Cette semaine dans mon jardin:
Méli-mélo de couleurs: Anémones japonaises, montbretia (crocosmia), perovskia, lychnis..
et ailleurs:
Zizou, convaincu par une étrange voix nocturne, réintègre l'équipe de France. Je l'invite toutefois à se remémorer ce qu'il advint de la dernière personne qui, ayant entendu des voix comme lui, avait déjà voulu sauver la France. Mais elle avait finalement perdu son match contre les anglais qui s'était terminé dans une ambiance torride.
Vu "La guerre des étoiles" de Spielberg – Genre: Jeu de l'oie apocalyptique. Des araignées d'acier gigantesques jaillissent de terre où elles avaient été enfouies en des temps immémoriaux pour détruire l'humanité qui n'existait pas encore. Le comble du vice. Elles sont partout et anéantissent tout alentour.
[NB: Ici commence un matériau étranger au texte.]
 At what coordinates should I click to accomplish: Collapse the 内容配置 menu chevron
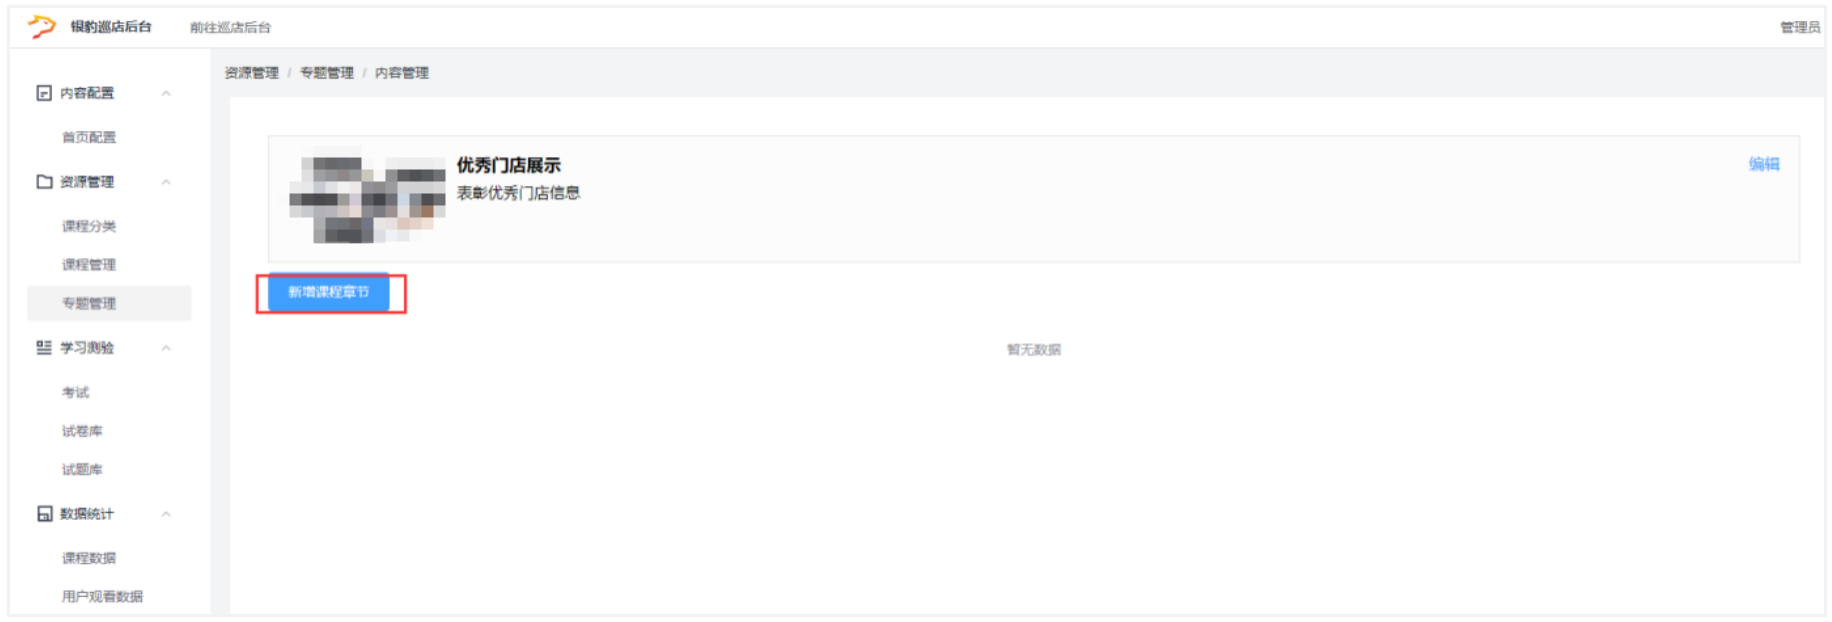[x=166, y=93]
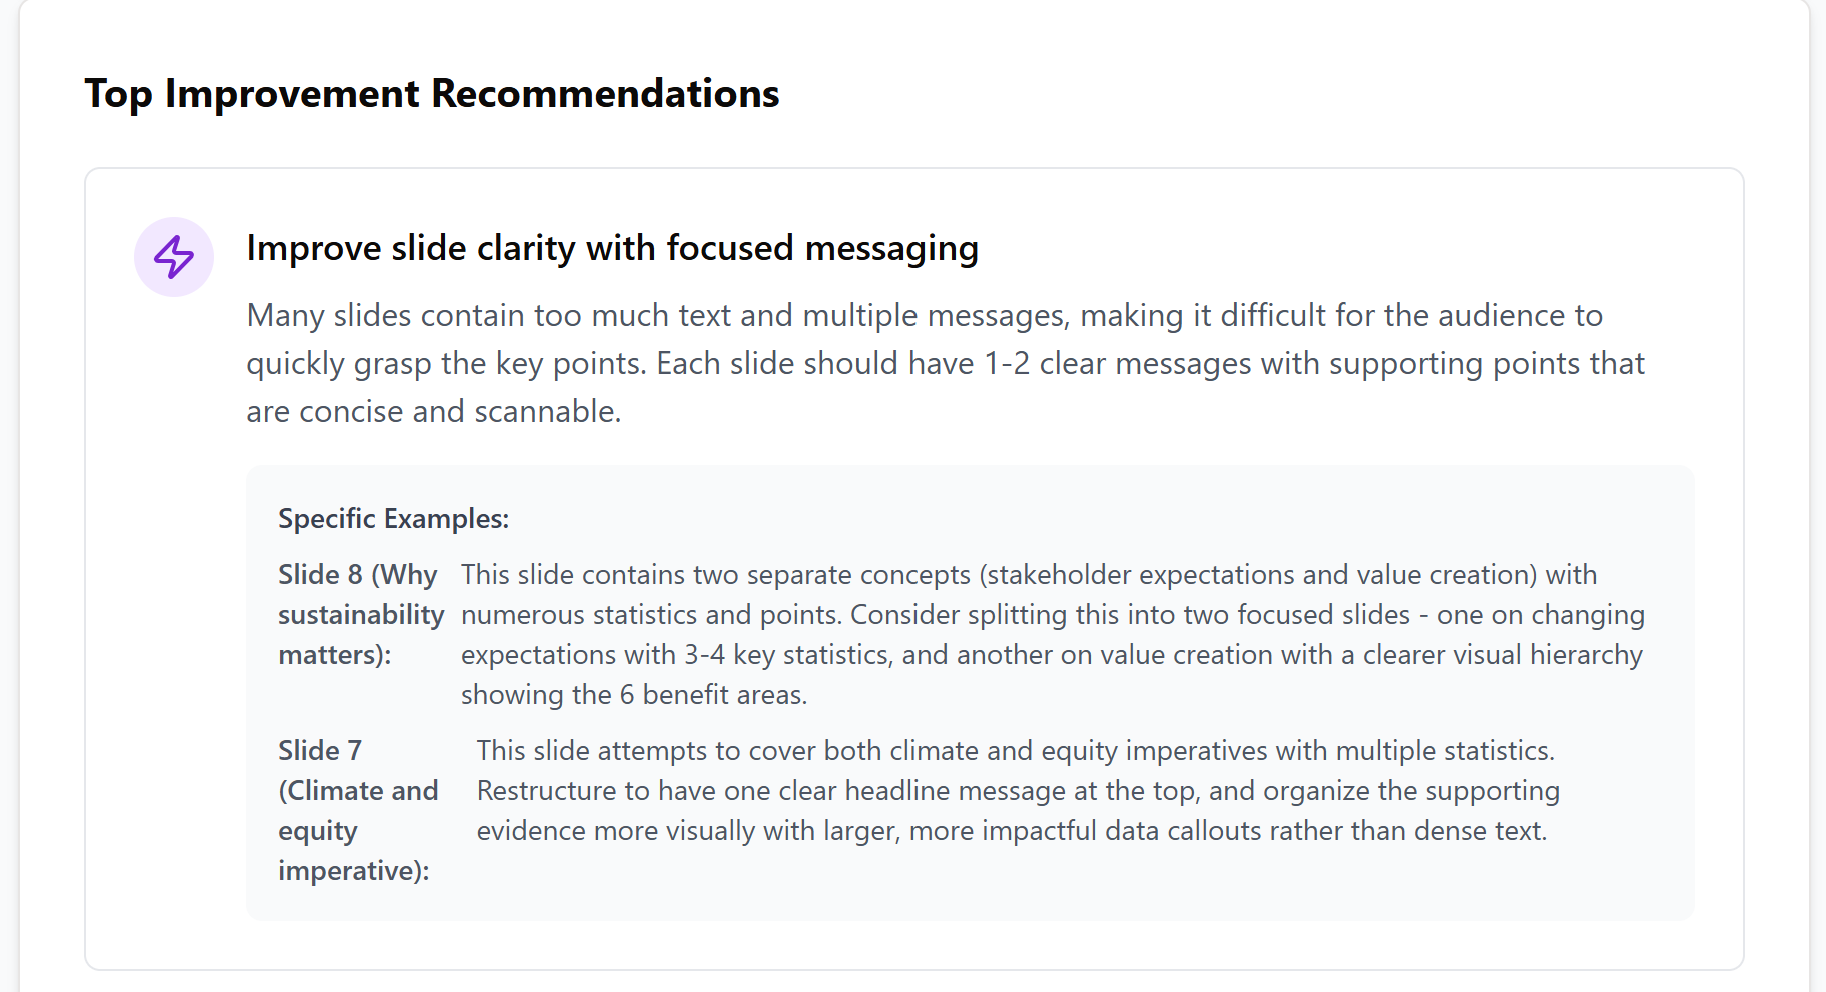
Task: Select the 'Slide 8 (Why sustainability matters):' label
Action: click(361, 614)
Un père(mauvais père), un héros car il va s'efforcer de protéger ses enfants (exécrables), n'a qu'un seul souci: fuir et atteindre Boston (dont on se demande pourquoi elle serait épargnée) pour les rendre à leur mère. Le seul véhicule exploitable aux USA est bien sûr entre ses mains et les amas de ruines et chaussées éventrées ne l'arrêteront pas. Et nous irons de case en case jusqu'à l'arrivée, Boston.
Le fils (exécrable) qui se sent une âme de va-t-en-guerre (la fibre patriotique américaine?) partira lutter contre l'envahisseur... et sera finalement le premier arrivé à Boston chez papy -mamie qui pendant tout ce temps devaient tranquillement prendre leur thé dans la seule maison exclue du carnage.
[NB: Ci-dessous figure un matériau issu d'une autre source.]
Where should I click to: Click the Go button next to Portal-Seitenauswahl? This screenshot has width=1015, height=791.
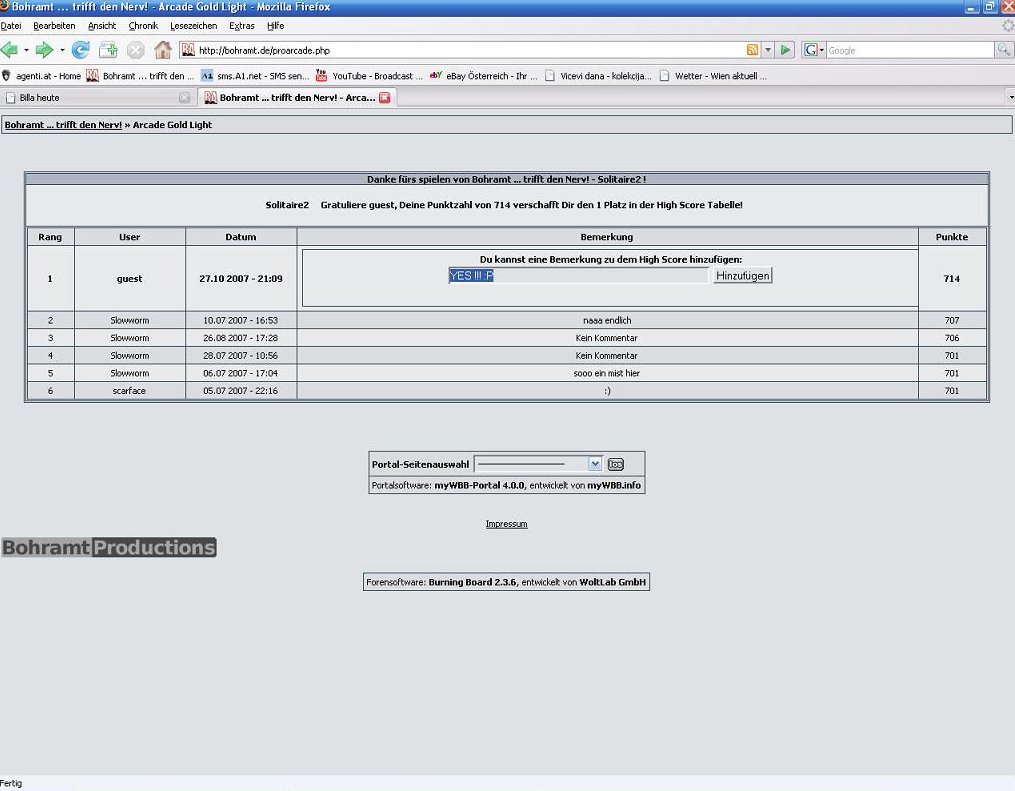point(616,464)
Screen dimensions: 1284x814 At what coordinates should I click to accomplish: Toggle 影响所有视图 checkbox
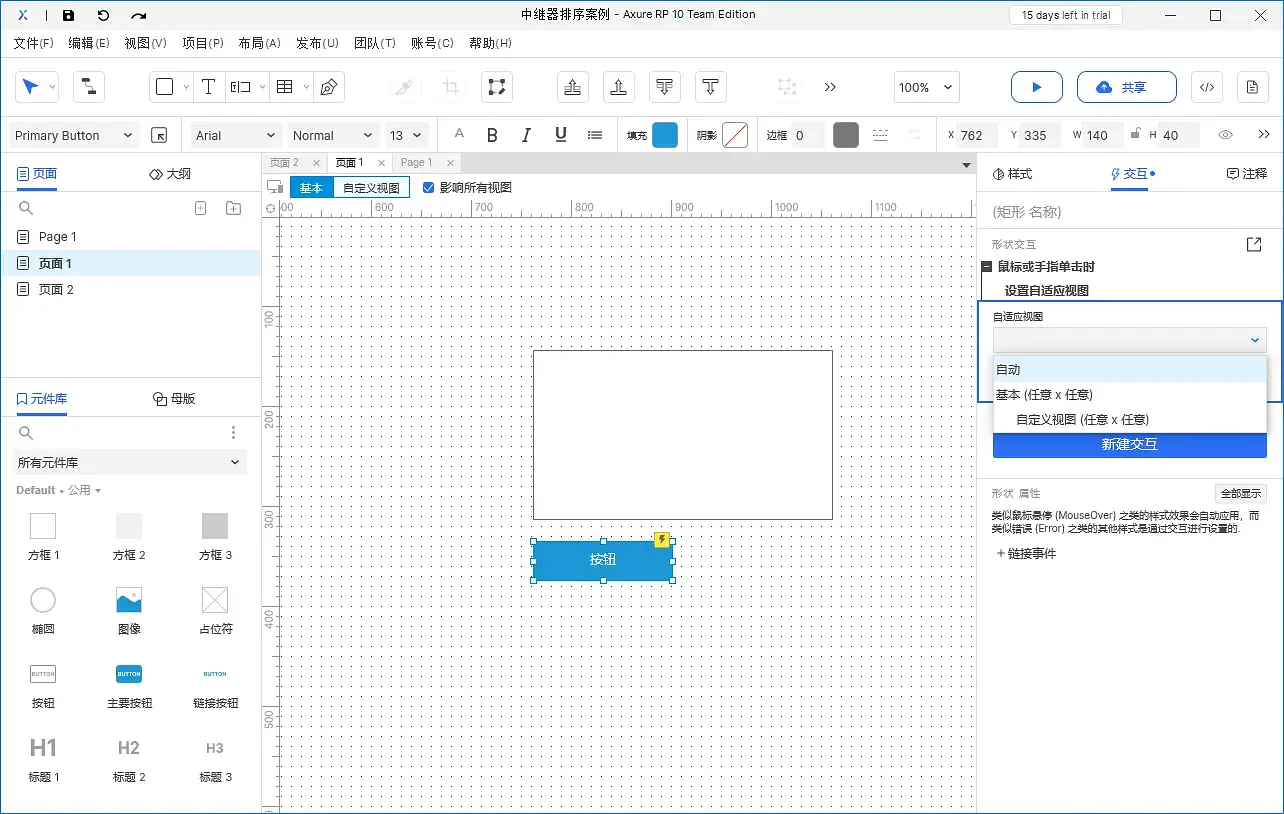429,187
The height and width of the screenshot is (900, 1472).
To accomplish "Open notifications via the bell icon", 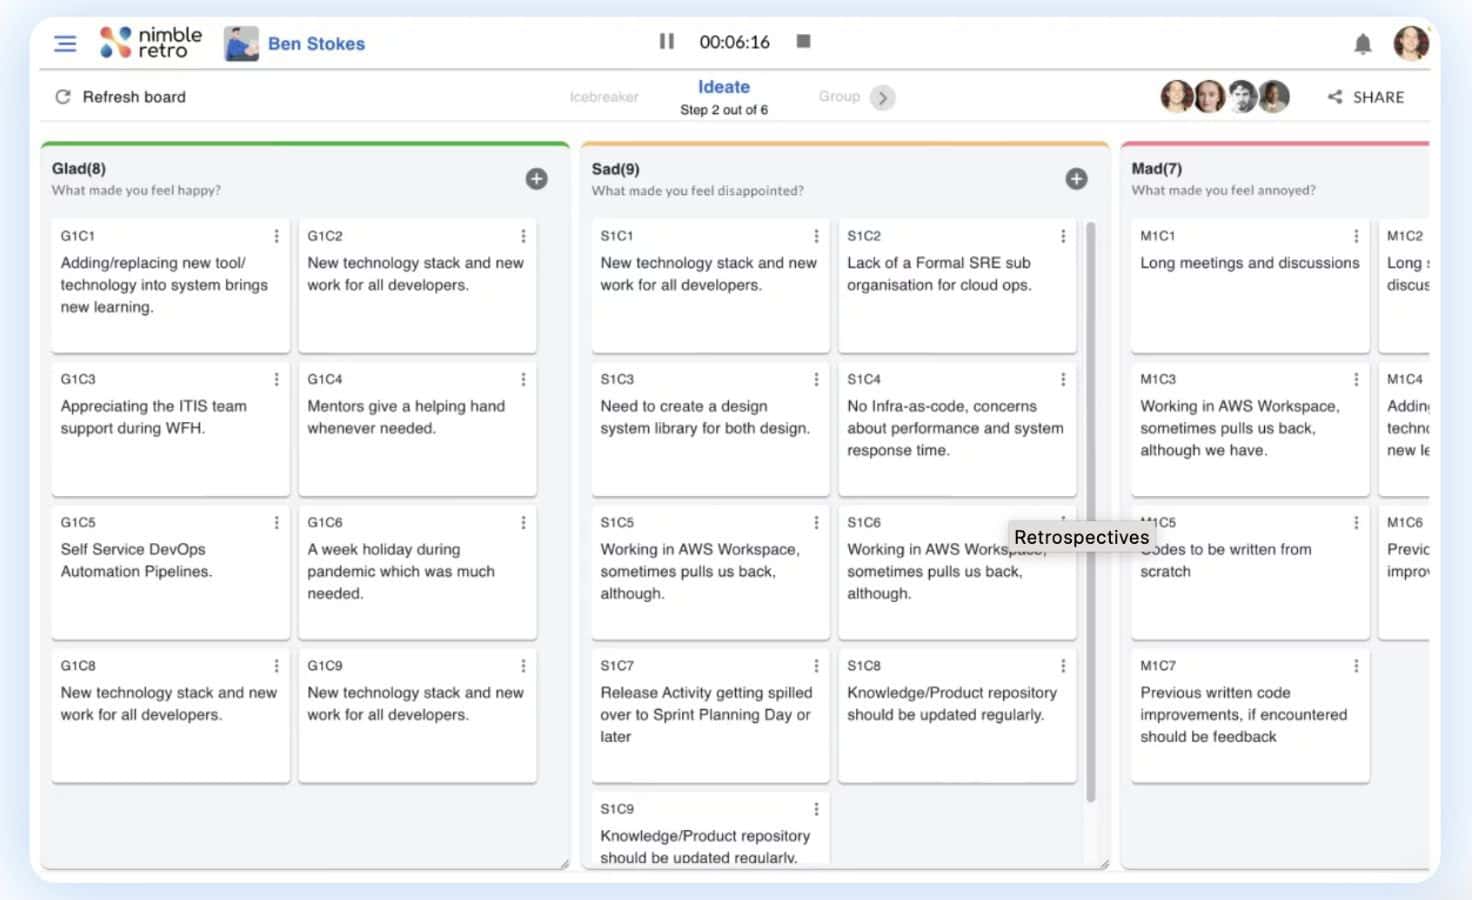I will (x=1361, y=43).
La fille (exécrable), étonnée que son père veuille quitter cet enfer, dans cette atmosphère d'apocalypse, sera prise d'une envie de pipi qu'elle satisfera de l'autre coté du bois, loin de son père (on a ses pudeurs tout de même). Angoisse. Mais elle, même pas peur. Jamais.
La mère esquissera un sourire de satisfaction à la fin, quand elle verra apparaître sa fille vivante (toujours chez papy-mamie) alors que notre monde a été quasi anéanti . Pas émotive la dame.
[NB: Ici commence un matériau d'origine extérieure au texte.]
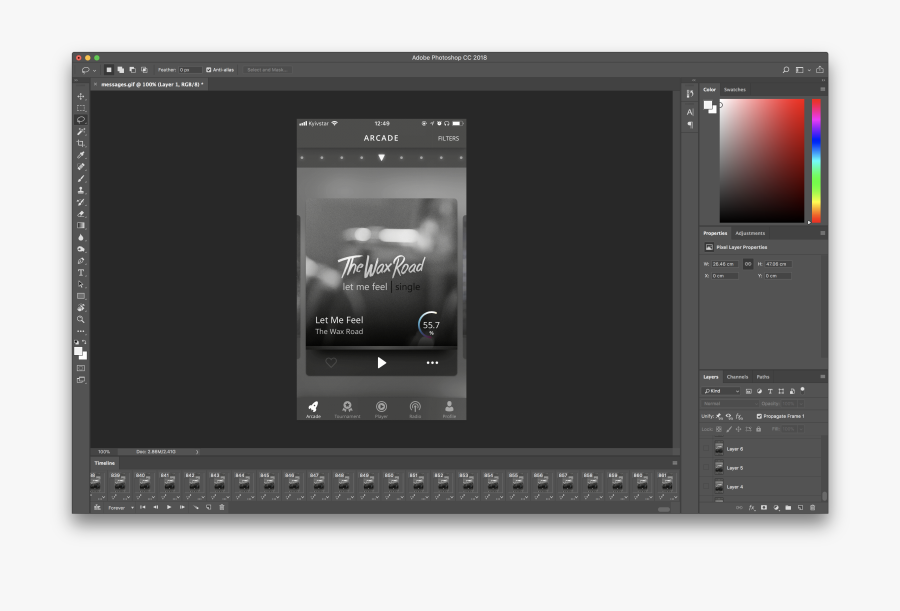Screen dimensions: 900x611
Task: Switch to the Swatches tab
Action: [x=734, y=89]
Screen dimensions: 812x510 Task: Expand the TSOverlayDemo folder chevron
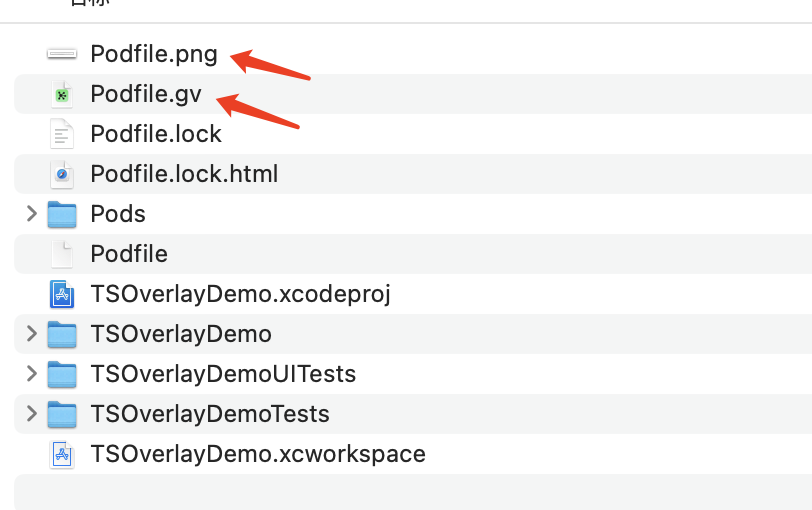tap(32, 334)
Et les incohérences vont se succéder tout le long du film et pas un instant on ne peut croire à la psychologie des personnages ni à l'invraisemblance des situations.
Mais la réalisation est extraordinaire, les images magnifiques. Dommage que le tout soit si mal ficelé que l'agacement finit par remplacer l'effroi escompté.